My favorite anecdote in the book occurred in Kippley’s discussion of Genesis 38.10 and the account of Onan. The scriptural text says that Onan practiced withdrawal, spilling his seed on the ground, in order to prevent pregnancy from occurring. The Bible then states: “What he did was evil in the sight of the Lord, and [the Lord] slew him” (Gn 38.10). Until very recently in the history of biblical exegesis, an anti-contraceptive interpretation of this passage was universal. Both Catholic exegetes as well as the Protestant reformers, Luther and Calvin made this very clear. Luther went so far as to say that Onanism (contraceptive behavior) was “worse than Sodomy.” But in recent times, a “Levirate-only” interpretation of this passage has emerged, i.e. the view that Onan’s only sin was his failure to comply with his duty to raise up offspring for his deceased brother. Kippley endeavored to determine when the change in interpretation occurred. He reports that he consulted by phone a modern Scripture scholar and asked him when the anti-contraceptive interpretation was dropped from the discussion of Onan. The nameless scholar did not answer the question, but simply pontificated: “We just don’t do it that way anymore.” Kippley comments: “It would be hard to imagine a reply that gave more evidence that the Levirate-only interpretation is without merit, an interpretation of expediency” (p. 331).
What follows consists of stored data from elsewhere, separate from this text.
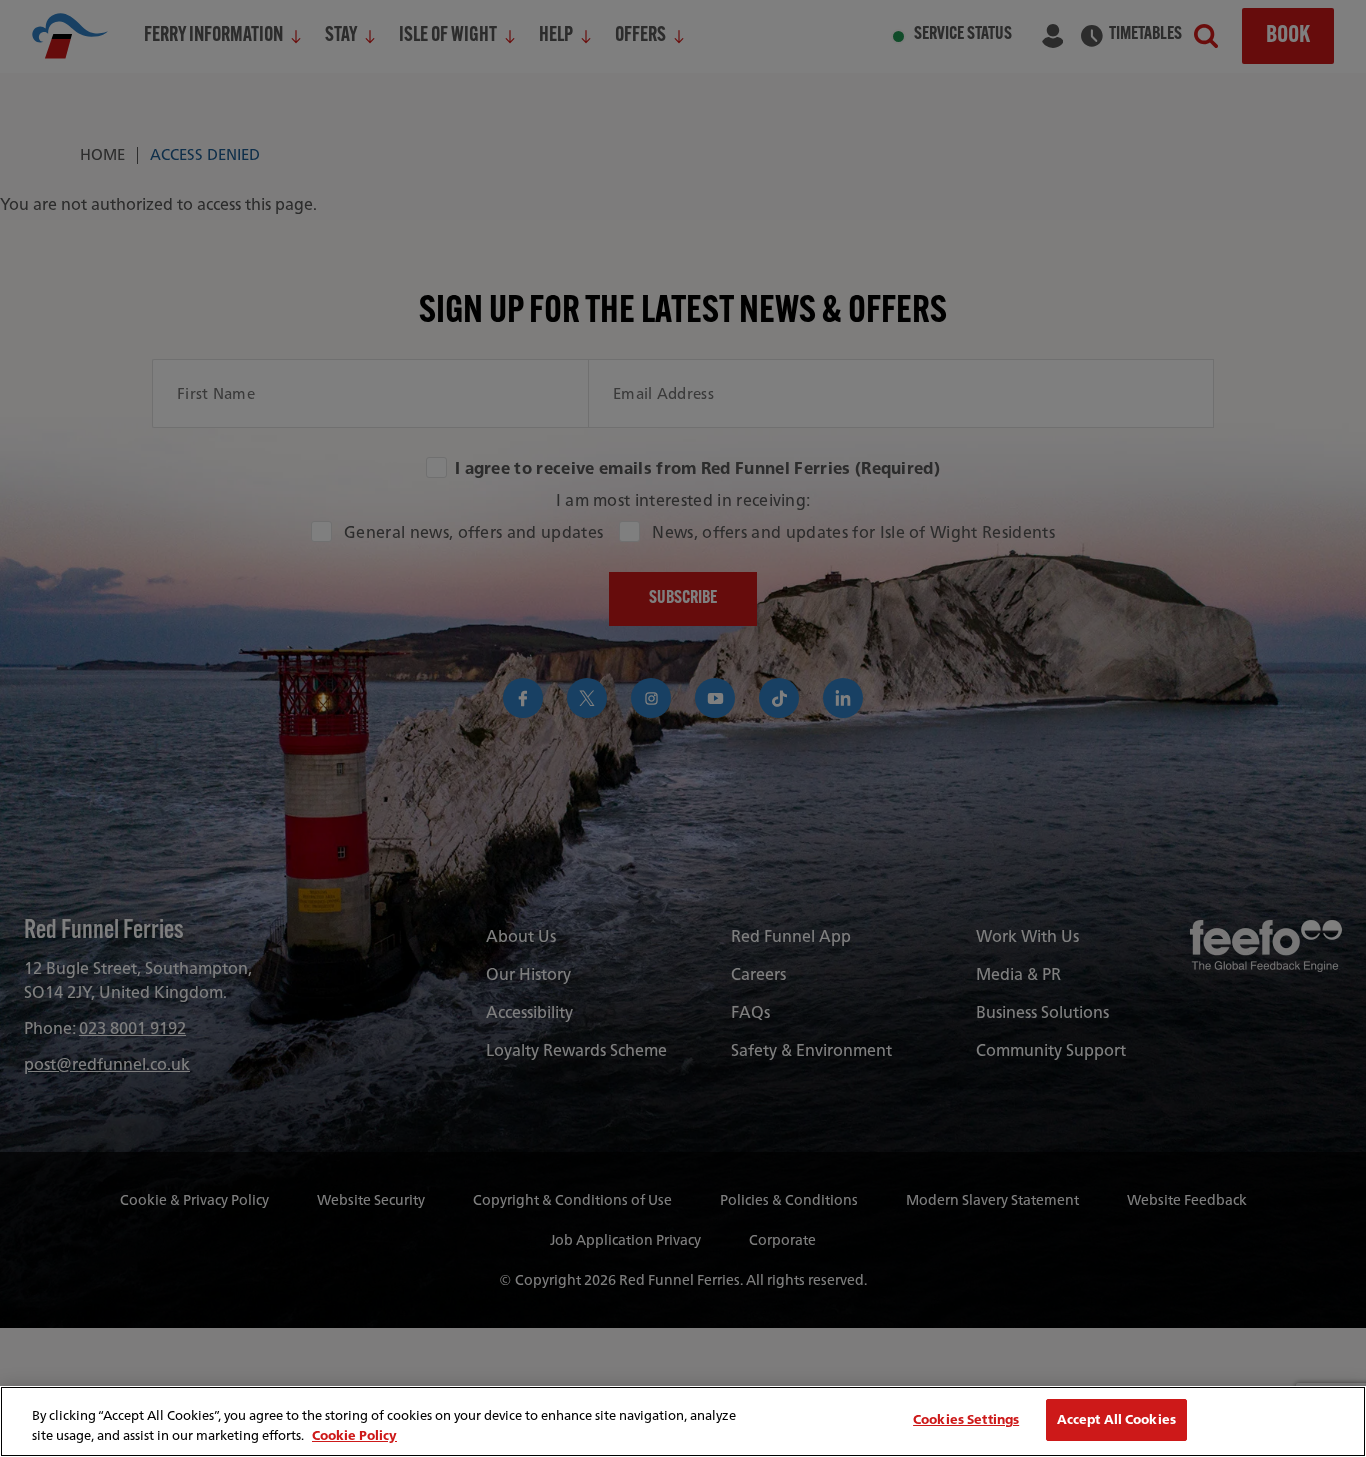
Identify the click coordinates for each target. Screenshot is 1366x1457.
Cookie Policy (354, 1435)
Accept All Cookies (1116, 1419)
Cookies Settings (966, 1419)
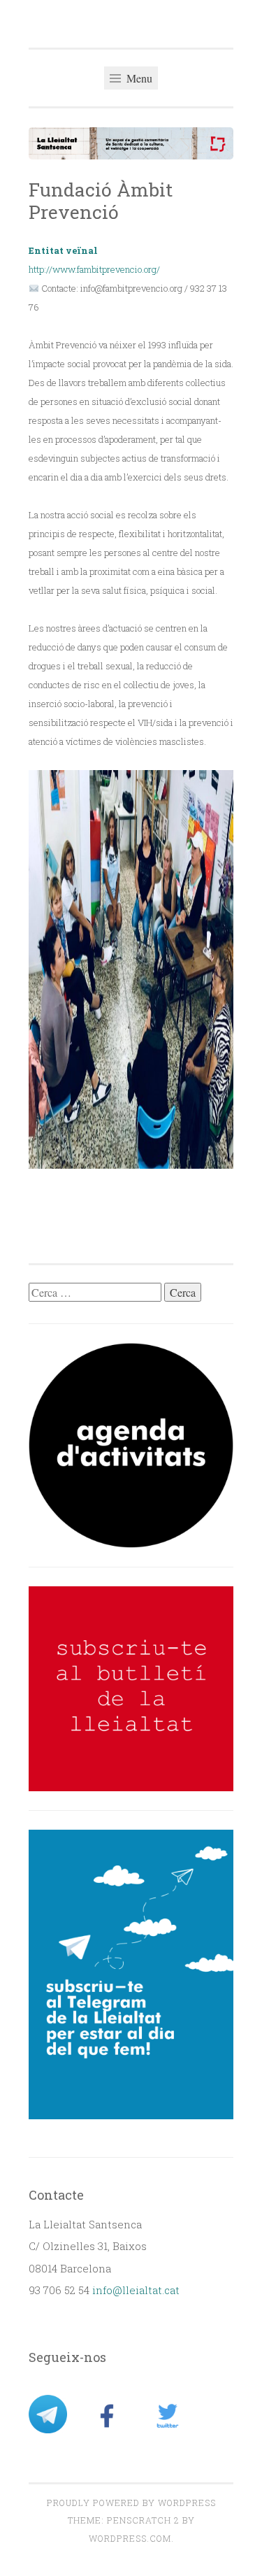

To conclude this brief review, I will say that this book is exceptionally clearly written and easy to read. It is filled with information and documentation. This book should be required reading for Catholic (and Protestant) couples preparing for marriage. Indeed, I wish I had read this book fifteen years ago in my own pre-marital preparation. The back cover of Kippley’s book carries an endorsement by William E. May, one of the Catholic Church’s leading moral theologians, who calls it a “must read for anyone concerned with marriage, sexuality and the family.” It is also worth noting that Scott Hahn reports that his reading of the first edition of this book played a big role in his conversion to the Catholic position on the issue of contraception. That in itself is a significant legacy for Kippley’s book [Sex and the Marriage Covenant] and a strong recommendation.